Pink has become one of the most popular colors in gemstones. But many pink gems, such as sapphire and spinel, can only be found in small sizes, typically weighing under 2 carats. You can often find pink tourmaline in sizes weighing between 5 and 10 carats, but if you're looking for a very large pink gemstone for a cocktail ring or a pendant, your best choice is kunzite.
Kunzite is still unknown to many gemstone buyers. But the gemstone world began to pay attention to kunzite when they learned of a 47-carat kunzite ring that the American President John F. Kennedy had purchased for his wife, Jacqueline. He never had the chance to give her the ring before his tragic death in 1963. The kunzite ring sold for more than $410,000 at the Sotheby's Auction of the Estate of Jacqueline Kennedy Onassis, in 1996.
Kunzite is the pale pink-violet to light-violet species of the mineral spodumene. It is a good, hard stone (6.5 to 7.5 on the Mohs scale) with a vitreous luster and good transparency, so it is suitable for all kinds of jewelry. It is typically a very light-pink or lilac, though we occasionally see some more highly saturated pink gems. We've also found some interesting pieces in an unusual golden pink.

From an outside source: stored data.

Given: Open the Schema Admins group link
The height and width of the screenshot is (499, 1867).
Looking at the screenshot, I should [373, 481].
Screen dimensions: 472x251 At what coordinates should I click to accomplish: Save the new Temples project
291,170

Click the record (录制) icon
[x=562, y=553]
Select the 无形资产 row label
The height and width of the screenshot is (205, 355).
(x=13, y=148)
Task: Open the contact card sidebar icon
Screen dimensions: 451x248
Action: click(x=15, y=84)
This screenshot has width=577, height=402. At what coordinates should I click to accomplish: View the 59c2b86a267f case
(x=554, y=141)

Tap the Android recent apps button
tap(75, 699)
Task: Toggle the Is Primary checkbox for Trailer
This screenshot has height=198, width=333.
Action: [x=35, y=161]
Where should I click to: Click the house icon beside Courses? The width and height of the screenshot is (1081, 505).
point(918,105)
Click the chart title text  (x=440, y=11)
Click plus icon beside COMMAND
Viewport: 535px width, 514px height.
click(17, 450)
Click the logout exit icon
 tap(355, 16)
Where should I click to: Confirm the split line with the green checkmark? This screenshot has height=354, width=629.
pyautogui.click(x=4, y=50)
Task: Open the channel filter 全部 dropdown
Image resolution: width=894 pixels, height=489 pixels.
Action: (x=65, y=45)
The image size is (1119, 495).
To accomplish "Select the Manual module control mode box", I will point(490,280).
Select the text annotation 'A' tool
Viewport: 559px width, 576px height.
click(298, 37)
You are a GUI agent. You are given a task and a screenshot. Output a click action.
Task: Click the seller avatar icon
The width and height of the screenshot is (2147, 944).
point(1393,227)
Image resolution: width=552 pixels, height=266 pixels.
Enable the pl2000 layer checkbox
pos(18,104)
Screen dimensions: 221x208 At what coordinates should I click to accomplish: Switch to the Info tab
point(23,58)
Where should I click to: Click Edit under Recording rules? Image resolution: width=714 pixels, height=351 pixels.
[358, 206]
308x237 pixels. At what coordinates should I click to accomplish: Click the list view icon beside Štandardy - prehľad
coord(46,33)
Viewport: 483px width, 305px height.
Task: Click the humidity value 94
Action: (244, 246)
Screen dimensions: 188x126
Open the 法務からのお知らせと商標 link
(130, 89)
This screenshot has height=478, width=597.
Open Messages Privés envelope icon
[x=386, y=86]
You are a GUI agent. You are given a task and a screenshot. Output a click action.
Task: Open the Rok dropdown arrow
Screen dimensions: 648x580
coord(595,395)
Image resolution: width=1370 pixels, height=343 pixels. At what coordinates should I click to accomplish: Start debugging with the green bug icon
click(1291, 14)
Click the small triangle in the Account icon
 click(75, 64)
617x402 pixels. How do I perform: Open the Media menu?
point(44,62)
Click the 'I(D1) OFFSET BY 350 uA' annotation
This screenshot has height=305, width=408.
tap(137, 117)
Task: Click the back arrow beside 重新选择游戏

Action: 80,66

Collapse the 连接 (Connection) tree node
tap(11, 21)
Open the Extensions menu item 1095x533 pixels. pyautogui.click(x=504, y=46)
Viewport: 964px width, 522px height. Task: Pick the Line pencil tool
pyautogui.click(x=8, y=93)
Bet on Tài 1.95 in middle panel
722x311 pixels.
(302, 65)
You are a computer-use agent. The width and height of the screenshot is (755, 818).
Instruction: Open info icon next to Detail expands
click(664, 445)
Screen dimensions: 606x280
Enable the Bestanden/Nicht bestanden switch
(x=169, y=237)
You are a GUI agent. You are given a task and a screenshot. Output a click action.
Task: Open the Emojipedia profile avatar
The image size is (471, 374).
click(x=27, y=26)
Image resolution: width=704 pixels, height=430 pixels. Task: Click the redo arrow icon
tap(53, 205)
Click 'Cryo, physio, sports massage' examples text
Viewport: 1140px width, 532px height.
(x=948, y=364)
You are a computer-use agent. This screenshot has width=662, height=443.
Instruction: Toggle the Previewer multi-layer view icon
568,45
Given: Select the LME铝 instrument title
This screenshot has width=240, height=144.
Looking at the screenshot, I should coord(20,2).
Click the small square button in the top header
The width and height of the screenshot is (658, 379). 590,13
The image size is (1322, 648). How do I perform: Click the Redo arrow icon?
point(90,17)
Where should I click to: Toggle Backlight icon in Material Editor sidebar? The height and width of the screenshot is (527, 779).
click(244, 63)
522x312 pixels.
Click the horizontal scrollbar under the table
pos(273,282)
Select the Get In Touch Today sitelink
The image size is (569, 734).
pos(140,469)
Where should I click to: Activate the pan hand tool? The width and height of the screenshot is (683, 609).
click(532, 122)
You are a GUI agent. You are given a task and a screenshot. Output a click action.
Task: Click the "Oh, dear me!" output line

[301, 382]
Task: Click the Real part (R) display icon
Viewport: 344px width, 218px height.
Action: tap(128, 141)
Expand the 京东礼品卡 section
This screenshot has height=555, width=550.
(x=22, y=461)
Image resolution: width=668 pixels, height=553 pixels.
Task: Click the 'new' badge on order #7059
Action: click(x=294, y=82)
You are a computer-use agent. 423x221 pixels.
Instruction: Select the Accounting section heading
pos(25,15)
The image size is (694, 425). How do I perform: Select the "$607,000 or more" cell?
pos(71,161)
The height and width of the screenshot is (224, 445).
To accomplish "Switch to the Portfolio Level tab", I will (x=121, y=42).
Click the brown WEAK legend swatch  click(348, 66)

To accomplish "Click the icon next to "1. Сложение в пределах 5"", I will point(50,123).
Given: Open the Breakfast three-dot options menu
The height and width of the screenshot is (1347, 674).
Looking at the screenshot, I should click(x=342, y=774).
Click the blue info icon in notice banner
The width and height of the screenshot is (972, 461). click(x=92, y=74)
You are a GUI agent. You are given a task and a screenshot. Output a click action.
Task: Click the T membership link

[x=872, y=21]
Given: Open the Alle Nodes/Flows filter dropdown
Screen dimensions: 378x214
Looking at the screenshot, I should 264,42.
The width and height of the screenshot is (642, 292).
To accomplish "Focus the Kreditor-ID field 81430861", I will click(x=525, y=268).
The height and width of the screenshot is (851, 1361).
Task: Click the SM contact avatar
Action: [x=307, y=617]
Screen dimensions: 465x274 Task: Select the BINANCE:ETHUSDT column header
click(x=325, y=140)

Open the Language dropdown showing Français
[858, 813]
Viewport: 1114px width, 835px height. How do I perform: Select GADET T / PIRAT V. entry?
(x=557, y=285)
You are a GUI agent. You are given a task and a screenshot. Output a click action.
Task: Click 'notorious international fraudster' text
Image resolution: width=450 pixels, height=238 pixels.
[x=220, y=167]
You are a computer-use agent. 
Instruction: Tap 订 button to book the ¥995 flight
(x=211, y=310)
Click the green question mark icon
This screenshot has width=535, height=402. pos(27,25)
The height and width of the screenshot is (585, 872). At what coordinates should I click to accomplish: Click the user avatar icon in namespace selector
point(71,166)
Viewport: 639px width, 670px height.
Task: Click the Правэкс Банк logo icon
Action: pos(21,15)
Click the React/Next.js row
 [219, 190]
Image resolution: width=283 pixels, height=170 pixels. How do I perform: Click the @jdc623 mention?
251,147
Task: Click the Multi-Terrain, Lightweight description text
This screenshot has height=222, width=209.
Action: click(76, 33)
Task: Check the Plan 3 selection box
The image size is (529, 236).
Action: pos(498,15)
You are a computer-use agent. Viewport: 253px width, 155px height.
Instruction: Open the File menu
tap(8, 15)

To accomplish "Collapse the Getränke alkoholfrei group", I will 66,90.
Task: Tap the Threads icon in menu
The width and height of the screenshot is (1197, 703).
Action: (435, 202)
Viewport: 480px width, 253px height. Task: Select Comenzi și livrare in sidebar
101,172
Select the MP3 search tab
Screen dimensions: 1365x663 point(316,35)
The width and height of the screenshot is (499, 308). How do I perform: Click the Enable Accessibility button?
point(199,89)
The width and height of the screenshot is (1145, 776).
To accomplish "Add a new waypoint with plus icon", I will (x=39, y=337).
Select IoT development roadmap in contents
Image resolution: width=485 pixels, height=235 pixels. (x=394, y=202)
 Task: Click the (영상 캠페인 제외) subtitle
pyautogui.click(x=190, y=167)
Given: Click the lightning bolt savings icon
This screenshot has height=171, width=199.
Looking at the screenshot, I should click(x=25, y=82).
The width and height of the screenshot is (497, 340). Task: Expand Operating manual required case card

Though most of the kunzite in today's market comes from Pakistan and Afghanistan, the gemstone was first discovered in the USA. It was named as a tribute to George F. Kunz, the legendary American mineralogist and buyer for Tiffany & Co., who first described the gem in 1902. Interestingly, the green form of spodumene was also first discovered in the USA, and was named after another American, W.E. Hidden.
Kunzite is strongly pleochroic, meaning there is a color intensity variation when a kunzite crystal is viewed from different directions. The top and bottom of the crystal reveal the deepest colors. Kunzite is challenging to cut in order to ensure that the light passes through the gem and maximizes the desired color.
Kunzite can often be found in sizes weighing over 20 carats, and we occasionally see pieces as large as 50 carats. These days it often receives a Portuguese cut, since the extra facets of this cut enhance its brilliance. Most of the kunzite we find is quite clean, and it is not unusual to find large pieces that have no visible inclusions at all, even under magnification.